Passing managed Turnstile (headful)
Detecting a captcha is not the same as failing it. Cloudflare Turnstile in managed mode — the most common embed — scores the browser and, for a sufficiently real one, issues a token with no interaction. VoidCrawl’s hardened fingerprint (hardware GPU, consistent UA/Client-Hints, no JS injection — see Stealth) clears it when headful:
| Mode | Managed Turnstile |
|---|---|
| Headful | Passes non-interactively (verified server-side: siteverify success:true, interactive:false) |
| Headless | Gated — stalls at before-interactive, no token |
So the first move on a Turnstile wall is go headful (CHROME_HEADLESS=0, or the headful Docker container) — not rotate. This is pass, don’t solve: Cloudflare issues the token to a browser it scores as human; VoidCrawl never forges or auto-submits one.
A site can also gate its results behind a login/account wall after Turnstile passes (e.g. “sign in to view”). That’s an auth gate, not bot detection — passing Turnstile doesn’t bypass it.
Rotation strategies
When headful still doesn’t clear the wall, the lever is usually IP reputation — a flagged or datacenter IP gets challenged even with a clean, headful browser. Your pipeline picks the response:
- New IP. Swap to a residential/different proxy in
BrowserConfig.proxy— the biggest lever once the fingerprint is clean. - New profile. Lease a different warm profile via
with_profile. (A warm profile’scf_clearancehelps with the Cloudflare edge gate, not an inline managed-Turnstile widget.) - Back off. Sleep and retry later. Some walls are rate-based and clear on their own.
- Abort. Record the URL as uncrawlable and move on.
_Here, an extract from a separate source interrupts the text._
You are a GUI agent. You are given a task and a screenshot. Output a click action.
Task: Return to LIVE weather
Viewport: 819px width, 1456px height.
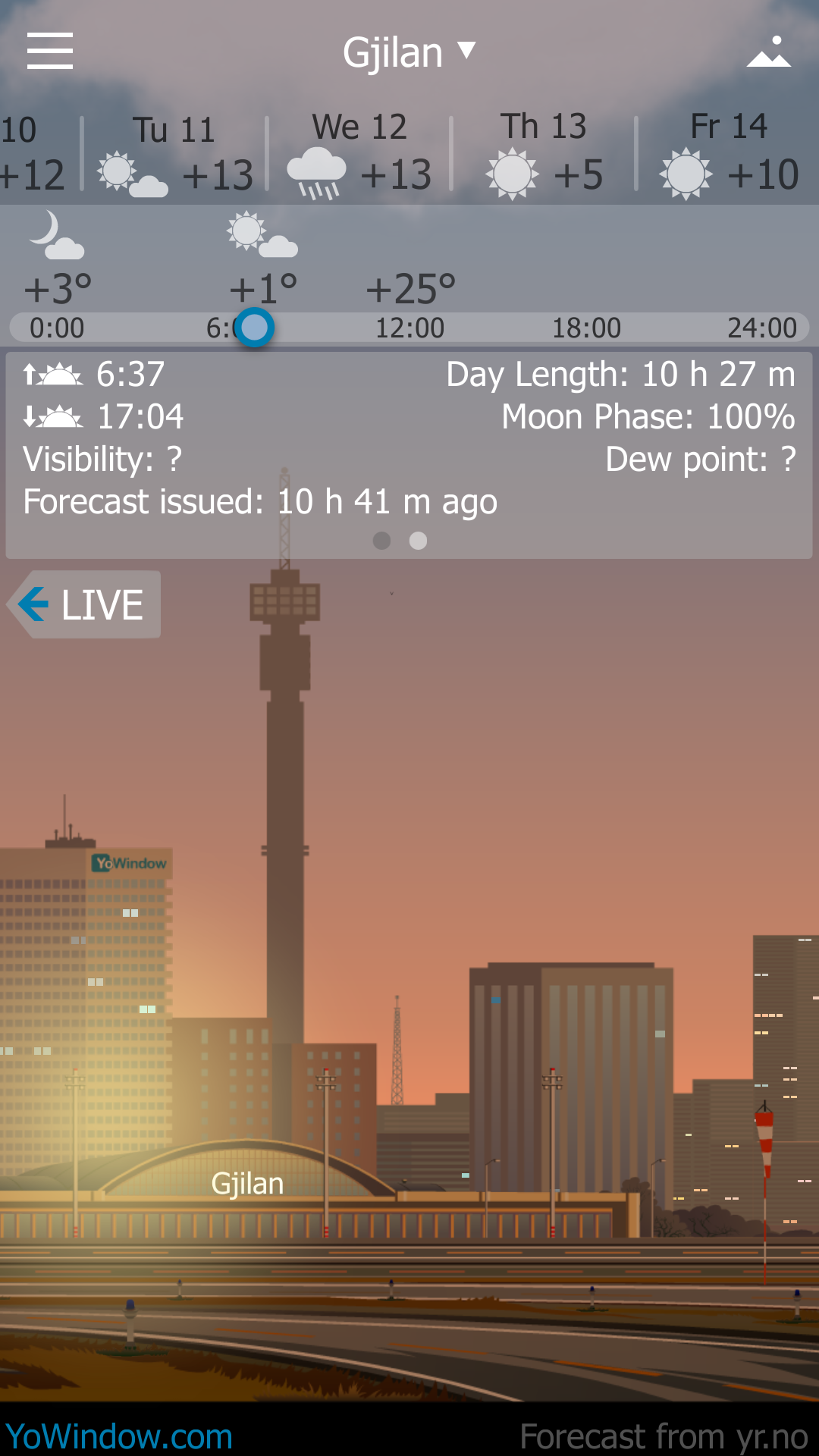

What VoidCrawl will not do: feed images to an OCR service, solve reCAPTCHA puzzles, or forge/inject Turnstile tokens. A managed Turnstile that issues its own token to a real-enough browser is a pass, not solving (above) — but VoidCrawl never fabricates one.
FAQs
Does VoidCrawl solve captchas?
No, and it will not. VoidCrawl’s philosophy is “surface, do not solve”. When a page trips a bot wall, VoidCrawl raises CaptchaDetected with enough context for your pipeline to rotate, back off, or escalate to a human. It never clicks checkboxes, submits tokens, or calls third-party solving services.
Which captcha providers does VoidCrawl detect?
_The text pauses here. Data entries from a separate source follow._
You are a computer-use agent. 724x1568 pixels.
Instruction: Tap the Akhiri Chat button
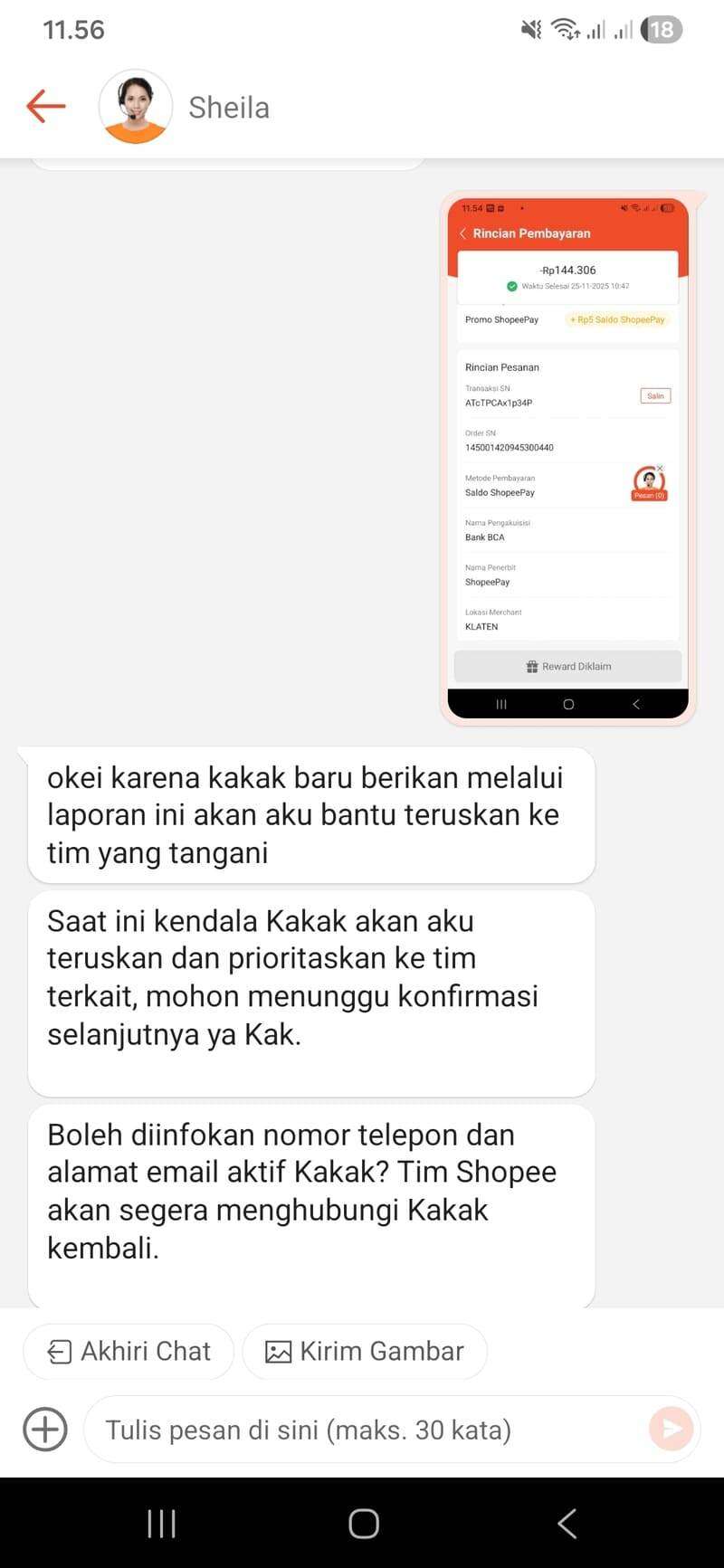129,1352
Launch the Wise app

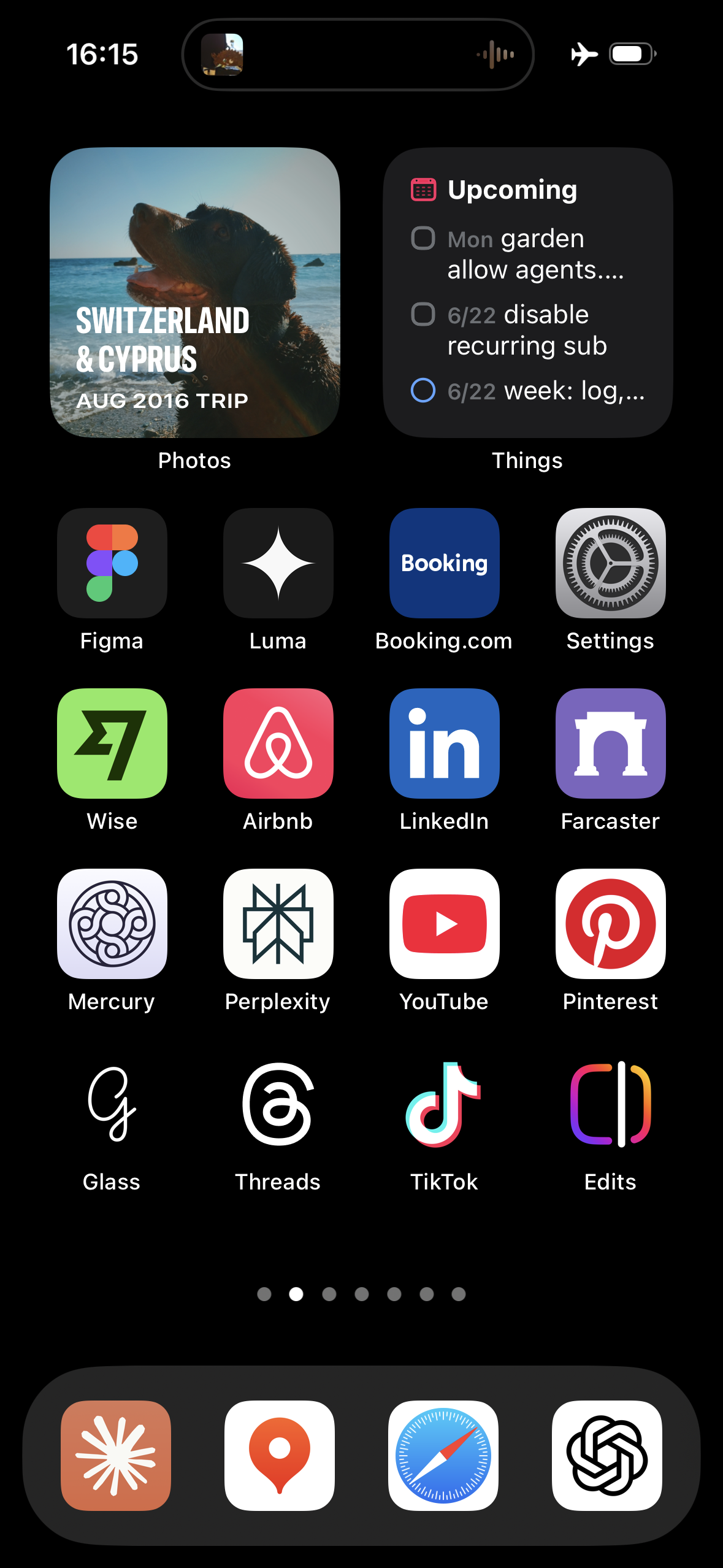coord(112,743)
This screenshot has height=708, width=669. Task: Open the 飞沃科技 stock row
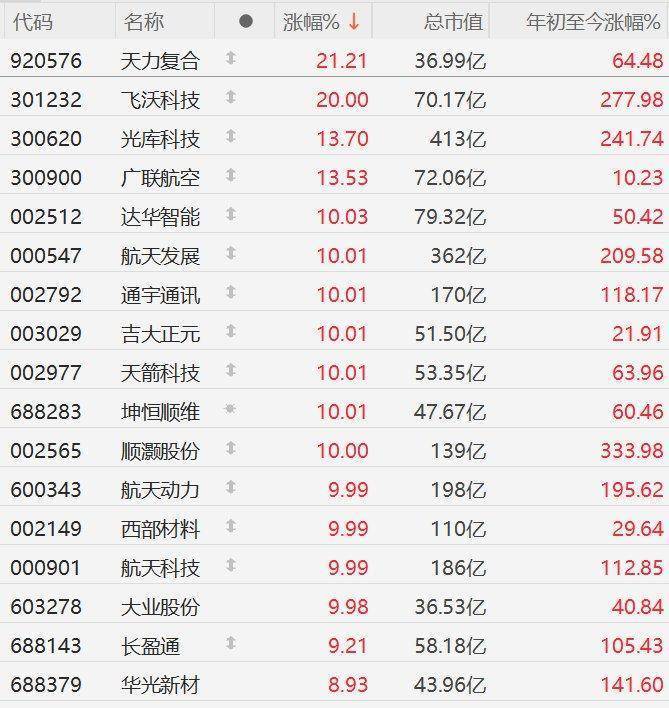(160, 100)
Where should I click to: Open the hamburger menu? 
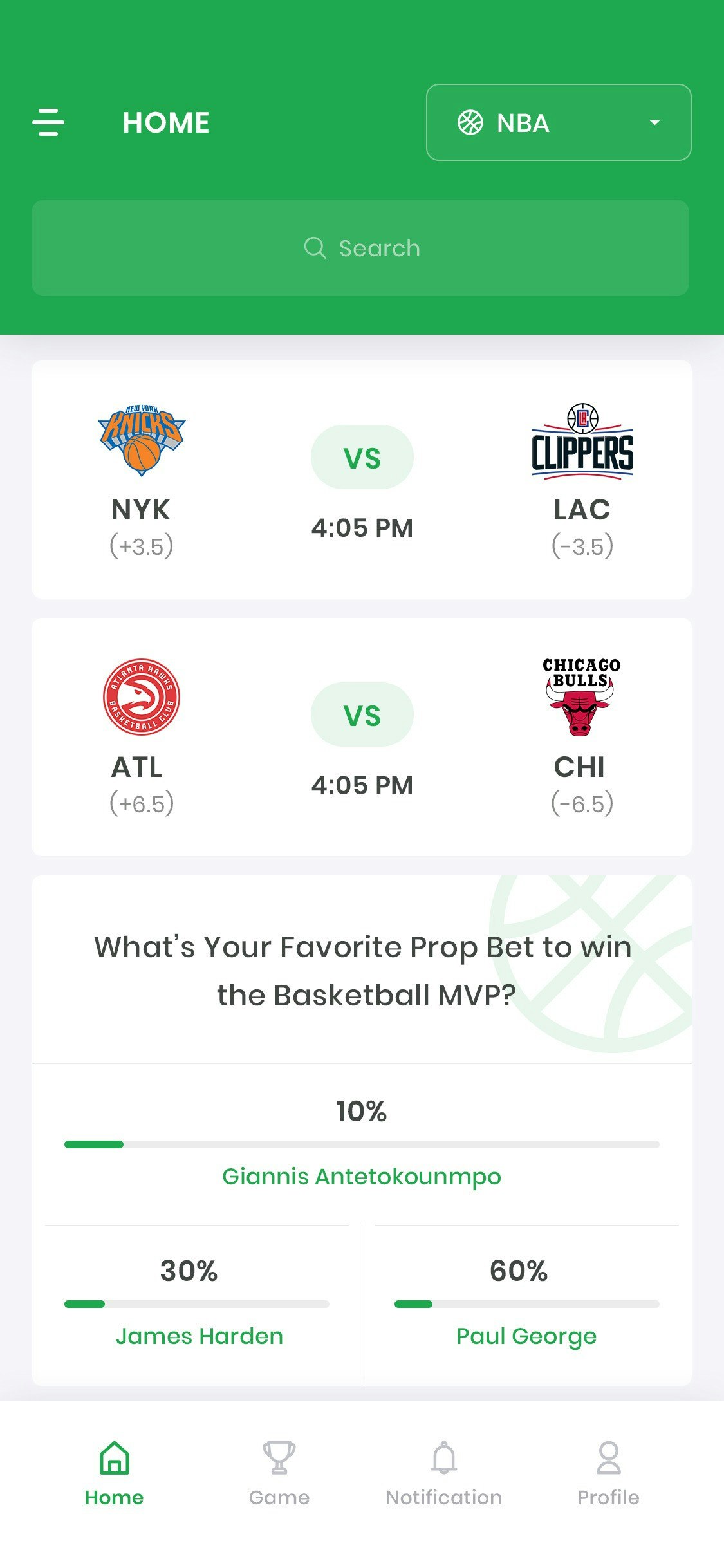click(x=48, y=122)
As of 0.3.0, VoidCrawl detects Google reCAPTCHA (v2 and v3), hCaptcha, Cloudflare Turnstile, and Cloudflare interstitial challenges. Detection is DOM-only and deliberately conservative.
What DOM signals does VoidCrawl use for detection?
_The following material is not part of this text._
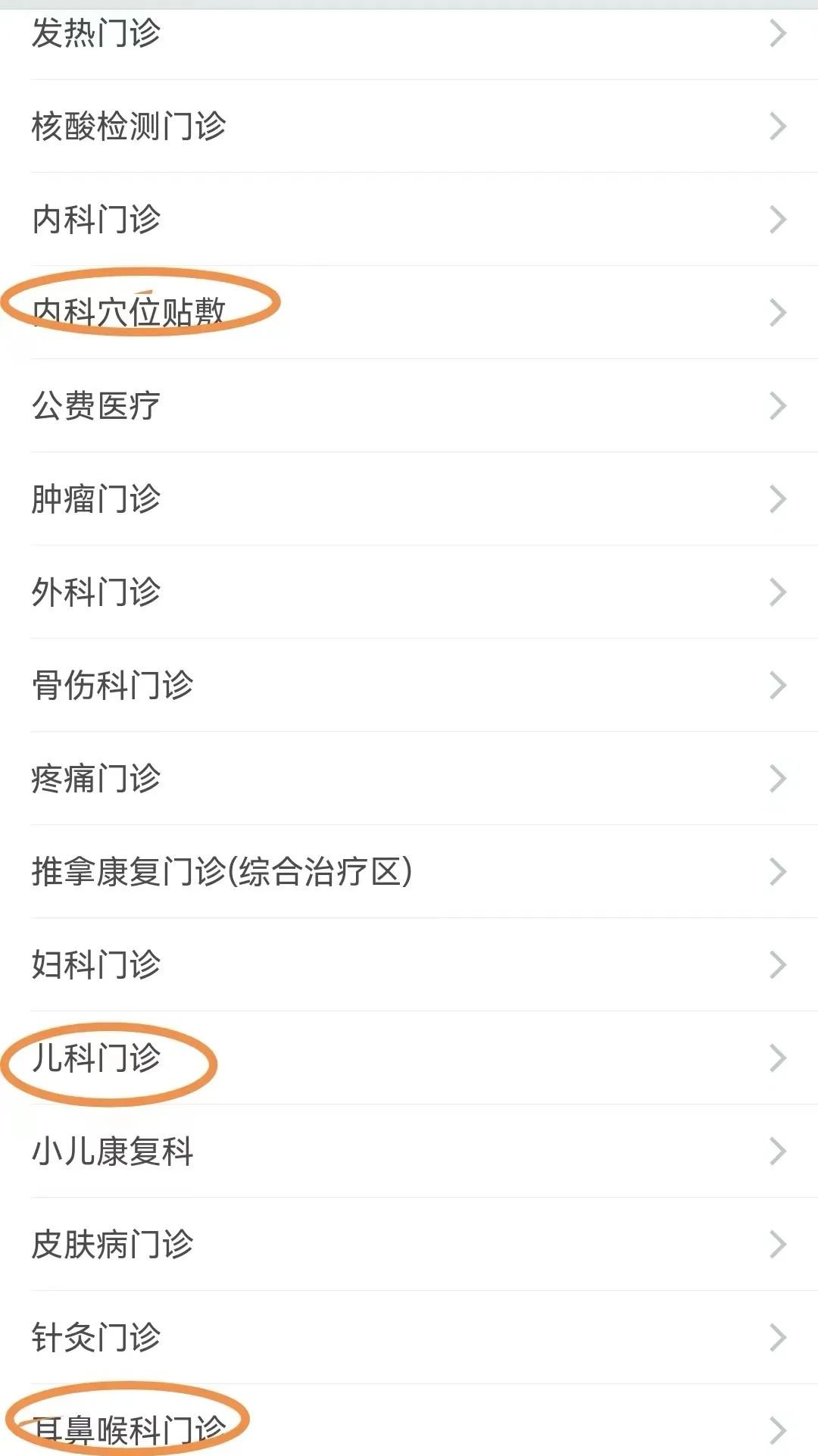Open 针灸门诊 department
Viewport: 818px width, 1456px height.
coord(96,1337)
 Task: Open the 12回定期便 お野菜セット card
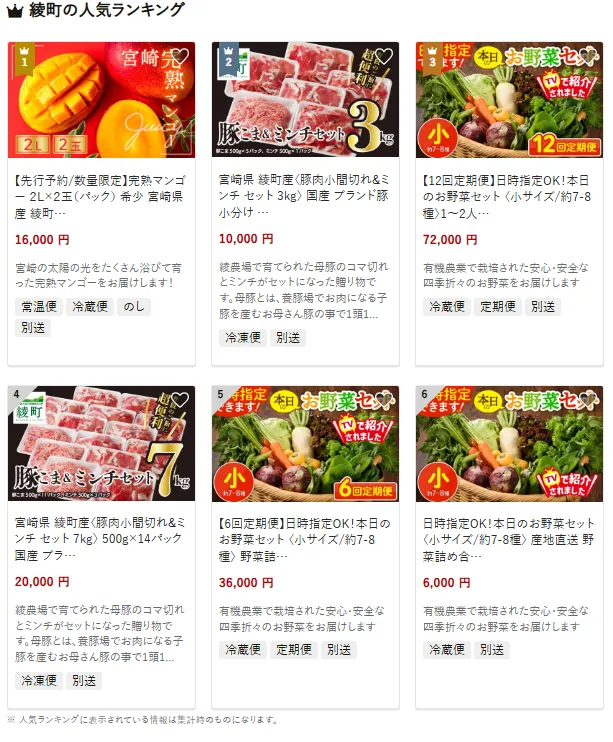point(508,192)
See the table above for the exact selectors per provider.
Does VoidCrawl detect canvas-only (visual) captchas?
No. 0.3.0 is DOM-only. A captcha rendered purely to canvas with no DOM fingerprint is not detected. Opt-in visual detection is tracked for 0.4.
How do I catch CaptchaDetected in Python?
Call goto(url, fail_on_captcha=True) and wrap it in try: ... except CaptchaDetected: .... Without the flag, goto returns normally (silent behaviour is preserved for 0.2.x compatibility), and you can detect manually via content() or a selector probe.
How does the MCP server report captchas?
Every tool call that hits a captcha returns an MCP error with code -32001, a human-readable message, and a structured data envelope: { "exception": "CaptchaDetected", "kind": "recaptcha" }. Agent middleware dispatches on data.exception without string-matching the message.
What should my pipeline do when it sees CaptchaDetected?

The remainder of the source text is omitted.